A w schronisku jest 14 miejsc noclegowych we wspólnej sypialni. Schronisko jest czynne tylko latem, zimą jest odwiedzane przez lawiny i już nie jeden raz trzeba było je odbudowywać. Ale tu nie ma innego miejsca, gdzie mogłoby bezpiecznie stać. Wybudowano je w 1933roku. Ono ma dwie nazwy - jedna to "Chata pod Rysami", a druga -" Schronisko pod Wagą". Bo wyżej jest przełęcz o nazwie Waga.

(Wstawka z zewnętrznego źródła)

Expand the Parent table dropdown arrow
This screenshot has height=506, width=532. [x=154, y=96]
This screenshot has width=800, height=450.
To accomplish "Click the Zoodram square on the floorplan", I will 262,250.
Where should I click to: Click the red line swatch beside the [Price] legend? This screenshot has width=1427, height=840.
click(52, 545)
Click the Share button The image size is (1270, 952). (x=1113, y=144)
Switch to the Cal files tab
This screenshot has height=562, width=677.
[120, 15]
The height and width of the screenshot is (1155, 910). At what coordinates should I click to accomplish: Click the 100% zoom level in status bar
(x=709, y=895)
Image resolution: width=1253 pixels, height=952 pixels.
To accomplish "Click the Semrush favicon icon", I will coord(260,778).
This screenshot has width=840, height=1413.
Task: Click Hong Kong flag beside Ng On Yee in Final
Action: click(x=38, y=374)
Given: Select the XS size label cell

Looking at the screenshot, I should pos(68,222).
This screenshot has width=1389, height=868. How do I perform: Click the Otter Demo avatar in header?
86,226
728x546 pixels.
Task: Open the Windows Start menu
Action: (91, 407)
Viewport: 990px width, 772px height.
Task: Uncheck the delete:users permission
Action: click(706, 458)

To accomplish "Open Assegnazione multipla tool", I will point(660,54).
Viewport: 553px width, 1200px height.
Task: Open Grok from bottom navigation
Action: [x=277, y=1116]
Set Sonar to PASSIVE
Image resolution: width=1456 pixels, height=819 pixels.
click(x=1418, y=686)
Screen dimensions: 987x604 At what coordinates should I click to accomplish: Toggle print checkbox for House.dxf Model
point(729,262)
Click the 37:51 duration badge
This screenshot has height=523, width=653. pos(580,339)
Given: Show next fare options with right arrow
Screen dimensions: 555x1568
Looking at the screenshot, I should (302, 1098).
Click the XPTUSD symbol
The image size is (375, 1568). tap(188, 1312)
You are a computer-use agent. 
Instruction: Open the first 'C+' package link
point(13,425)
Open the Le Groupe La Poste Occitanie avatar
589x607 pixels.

Jak widzicie to nie ma gdzie posiedzieć obok schroniska, siedzi się na tych kamieniach. Odpoczniemy tu trochę kto chce może iść do schroniska. Eeeee, nie ma po co, mamy ze sobą jakieś wzmocnienie, więc zjemy i wypijemy tutaj - orzekł Andrzej. Zdrowiej niż w schronisku. Ale ja myślę, że zjemy i wypijemy gdy już wejdziemy na szczyt - dodał Andrzej. Nie ma problemu - możemy tu odpocząć po zdobyciu szczytu.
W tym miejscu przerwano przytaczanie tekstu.